The school “should” indeed be a humanizing, not a socializing agent. But Walzer himself demonstrates that in a class society it is inevitably the latter. One can expose the American school’s empty equalitarianism and hypocritical pretensions to democratic education as Walzer does, and does well. But one cannot expect it, as a social institution, not to somehow reflect the structure and interests of the society of which it is part.
What I believe the American school should be attacked for is that it seeks to adapt the child to society instead of preparing him to make his own way in it. It is precisely this conservative role which the school is not fulfilling. But, unfortunately, this whole question of the school’s not measuring up to the tasks which it can be legitimately required to perform is treated cavalierly by Walzer. For example: He would not have “children” 14 and 15 years old “waste” time on vocational training. He would have them devote themselves to the study of history, literature and science. But he himself indicates how little meaning such knowledge has for their daily lives and their future prospects.
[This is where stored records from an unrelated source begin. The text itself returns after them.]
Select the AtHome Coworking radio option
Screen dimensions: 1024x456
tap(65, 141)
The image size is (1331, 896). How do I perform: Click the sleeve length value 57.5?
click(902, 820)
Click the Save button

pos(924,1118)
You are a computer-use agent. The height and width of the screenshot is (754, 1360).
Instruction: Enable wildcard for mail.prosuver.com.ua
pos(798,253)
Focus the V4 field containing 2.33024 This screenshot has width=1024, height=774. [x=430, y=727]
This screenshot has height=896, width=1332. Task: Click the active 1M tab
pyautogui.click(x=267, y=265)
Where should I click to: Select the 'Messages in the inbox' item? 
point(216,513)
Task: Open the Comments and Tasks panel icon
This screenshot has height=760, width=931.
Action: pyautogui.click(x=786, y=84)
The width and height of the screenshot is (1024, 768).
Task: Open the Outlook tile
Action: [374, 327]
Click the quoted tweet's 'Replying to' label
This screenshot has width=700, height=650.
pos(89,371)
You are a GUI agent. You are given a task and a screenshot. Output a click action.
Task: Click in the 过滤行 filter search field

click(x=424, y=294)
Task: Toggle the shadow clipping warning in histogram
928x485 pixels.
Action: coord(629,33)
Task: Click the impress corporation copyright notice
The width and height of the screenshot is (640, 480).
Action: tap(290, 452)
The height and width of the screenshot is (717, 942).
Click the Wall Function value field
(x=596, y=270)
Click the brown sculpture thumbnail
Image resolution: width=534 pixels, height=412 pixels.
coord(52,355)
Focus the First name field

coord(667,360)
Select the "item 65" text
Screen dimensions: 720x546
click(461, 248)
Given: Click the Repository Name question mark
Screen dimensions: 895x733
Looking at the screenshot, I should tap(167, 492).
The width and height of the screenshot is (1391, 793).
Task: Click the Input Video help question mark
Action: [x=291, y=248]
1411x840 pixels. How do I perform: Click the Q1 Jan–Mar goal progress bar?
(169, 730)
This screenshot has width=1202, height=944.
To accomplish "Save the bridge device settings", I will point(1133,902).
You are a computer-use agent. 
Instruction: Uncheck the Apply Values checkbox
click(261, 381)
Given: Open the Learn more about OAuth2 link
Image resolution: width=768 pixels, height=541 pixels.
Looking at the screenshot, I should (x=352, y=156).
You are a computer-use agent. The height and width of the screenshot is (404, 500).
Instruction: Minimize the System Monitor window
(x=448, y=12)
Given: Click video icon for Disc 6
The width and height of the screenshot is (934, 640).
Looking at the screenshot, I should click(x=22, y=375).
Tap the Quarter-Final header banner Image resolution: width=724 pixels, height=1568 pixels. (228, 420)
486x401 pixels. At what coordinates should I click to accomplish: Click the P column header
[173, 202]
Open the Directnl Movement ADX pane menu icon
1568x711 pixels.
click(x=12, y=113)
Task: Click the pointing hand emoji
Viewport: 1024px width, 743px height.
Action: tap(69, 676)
When the underprivileged are taught the same body of knowledge as the privileged, he says, there will be “conflict between school and home, and resistance, discouragement, even delinquency on the part of the child.” Not to mention what would happen to the already discouraging state of the school retention rate. But onward—”.. . struggle and discouragement are the immediate price we pay in order to confront class society with equality and cultural value.”
No, the confrontation of class society with equality and cultural value cannot and should not take place in the school. The question of education as Walzer, in effect, sees it is a political, not an “educational” question, which can be resolved only in the arena of politics. The school certainly is not such an arena.
But, for lack of a better one, Walzer would have it so, and in consequence gets tangled up in his own logic. Says he: &...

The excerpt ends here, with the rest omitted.